Prêts en francs suisses : état de la jurisprudence 2025 et ce que ça change pour les emprunteurs

Le contentieux des prêts immobiliers en francs suisses (CHF) a connu une évolution majeure avec une série de décisions récentes de la Cour de cassation qui renforcent les droits des emprunteurs face aux banques. Depuis 2022, et plus encore avec les arrêts du 9 juillet 2025, les juridictions françaises imposent une exigence accrue de transparence sur le risque de change que les établissements doivent communiquer aux emprunteurs.

Pourquoi cette jurisprudence est importante

Historiquement, de nombreux emprunteurs ont souscrit un prêt libellé en francs suisses avec des conditions qui semblaient attractives au départ.
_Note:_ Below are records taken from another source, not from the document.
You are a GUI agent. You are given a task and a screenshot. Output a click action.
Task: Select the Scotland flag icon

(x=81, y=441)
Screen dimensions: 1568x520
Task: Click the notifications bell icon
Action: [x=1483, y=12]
Cependant, la structure de ces prêts expose véritablement l’emprunteur au risque de change, c’est-à-dire à la variation du taux de change entre l’euro et le franc suisse, ce qui peut augmenter significativement le capital restant dû au fil du temps.

La Cour de cassation exige désormais que la banque fournisse une information suffisamment claire et chiffrée pour que l’emprunteur comprenne :

  • comment fonctionne le risque de change,
  • quelles sont ses conséquences économiques potentielles sur toute la durée du contrat.
Cas récents : frontaliers et non-frontaliers

Jusqu’à récemment, certaines juridictions refusaient d’appliquer le régime protecteur aux emprunteurs frontaliers (qui perçoivent des revenus en CHF), estimant qu’ils n’étaient pas exposés à un risque de change parce qu’ils payaient dans la même devise.

Cependant, avec les arrêts du 9 juillet 2025, la Cour de cassation a confirmé que même les frontaliers peuvent être exposés à un risque de change, notamment si :

  • ils financent un bien en zone euro,
  • ils pourraient être amenés à vendre le bien,
  • ou si leur situation change en cours de prêt.
Conséquences pour les emprunteurs

Cette jurisprudence a plusieurs effets concrets :

  • la banque doit prouver que l’emprunteur a réellement compris le risque,
  • l’absence d’une information suffisante peut entraîner la reconnaissance de clauses abusives,
  • ces clauses peuvent être rejetées ou neutralisées, rendant possible l’annulation totale ou partielle du contrat.
Conclusion

Les décisions de 2025 marquent une avancée significative pour les emprunteurs en francs suisses. Elles s’inscrivent dans une dynamique jurisprudentielle renforcée, imposant une transparence accrue de la part des banques et ouvrant des possibilités d’action, même des années après la souscription du prêt.